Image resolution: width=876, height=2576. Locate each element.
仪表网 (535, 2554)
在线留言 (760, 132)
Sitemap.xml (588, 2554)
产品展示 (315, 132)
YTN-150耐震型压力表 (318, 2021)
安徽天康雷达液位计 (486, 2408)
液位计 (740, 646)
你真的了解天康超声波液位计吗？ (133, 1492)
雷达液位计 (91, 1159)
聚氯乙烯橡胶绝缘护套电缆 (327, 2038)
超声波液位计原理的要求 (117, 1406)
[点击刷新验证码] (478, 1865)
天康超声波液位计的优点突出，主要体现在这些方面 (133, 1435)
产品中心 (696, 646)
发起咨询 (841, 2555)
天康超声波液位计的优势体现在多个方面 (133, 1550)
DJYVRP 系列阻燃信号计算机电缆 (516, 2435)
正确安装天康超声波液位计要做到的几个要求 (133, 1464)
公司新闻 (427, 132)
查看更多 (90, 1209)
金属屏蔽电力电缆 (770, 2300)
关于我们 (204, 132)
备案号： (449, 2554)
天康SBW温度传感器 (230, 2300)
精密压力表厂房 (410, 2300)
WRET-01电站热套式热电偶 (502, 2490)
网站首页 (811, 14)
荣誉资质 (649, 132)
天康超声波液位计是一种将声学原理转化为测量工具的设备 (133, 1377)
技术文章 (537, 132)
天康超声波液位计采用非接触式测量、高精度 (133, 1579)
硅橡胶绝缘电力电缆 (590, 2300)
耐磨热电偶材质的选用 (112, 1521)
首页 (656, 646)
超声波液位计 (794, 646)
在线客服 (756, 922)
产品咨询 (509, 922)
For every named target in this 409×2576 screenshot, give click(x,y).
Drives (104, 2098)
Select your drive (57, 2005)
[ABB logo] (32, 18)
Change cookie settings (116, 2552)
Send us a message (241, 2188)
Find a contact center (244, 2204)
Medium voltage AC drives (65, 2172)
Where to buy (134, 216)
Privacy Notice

[ABOUT THIS EXERCISE]: What you need to do is repeat every record above exactly.

[YOUR RESPONSE]:
Image resolution: width=876, height=2576. Locate each element.
仪表网 (535, 2554)
在线留言 (760, 132)
Sitemap.xml (588, 2554)
产品展示 (315, 132)
YTN-150耐震型压力表 (318, 2021)
安徽天康雷达液位计 (486, 2408)
液位计 (740, 646)
你真的了解天康超声波液位计吗？ (133, 1492)
雷达液位计 (91, 1159)
聚氯乙烯橡胶绝缘护套电缆 (327, 2038)
超声波液位计原理的要求 (117, 1406)
[点击刷新验证码] (478, 1865)
天康超声波液位计的优点突出，主要体现在这些方面 (133, 1435)
产品中心 (696, 646)
发起咨询 (841, 2555)
天康超声波液位计的优势体现在多个方面 (133, 1550)
DJYVRP 系列阻燃信号计算机电缆 (516, 2435)
正确安装天康超声波液位计要做到的几个要求 (133, 1464)
公司新闻 (427, 132)
查看更多 (90, 1209)
金属屏蔽电力电缆 (770, 2300)
关于我们 (204, 132)
备案号： (449, 2554)
天康SBW温度传感器 (230, 2300)
精密压力表厂房 (410, 2300)
WRET-01电站热套式热电偶 (502, 2490)
网站首页 (811, 14)
荣誉资质 (649, 132)
天康超声波液位计是一种将声学原理转化为测量工具的设备 (133, 1377)
技术文章 (537, 132)
天康超声波液位计采用非接触式测量、高精度 (133, 1579)
硅橡胶绝缘电力电缆 (590, 2300)
耐磨热电偶材质的选用 (112, 1521)
首页 (656, 646)
超声波液位计 (794, 646)
在线客服 (756, 922)
产品咨询 (509, 922)
For every named target in this 409×2576 screenshot, give click(x,y).
Drives (104, 2098)
Select your drive (57, 2005)
[ABB logo] (32, 18)
Change cookie settings (116, 2552)
Send us a message (241, 2188)
Find a contact center (244, 2204)
Medium voltage AC drives (65, 2172)
Where to buy (134, 216)
Privacy Notice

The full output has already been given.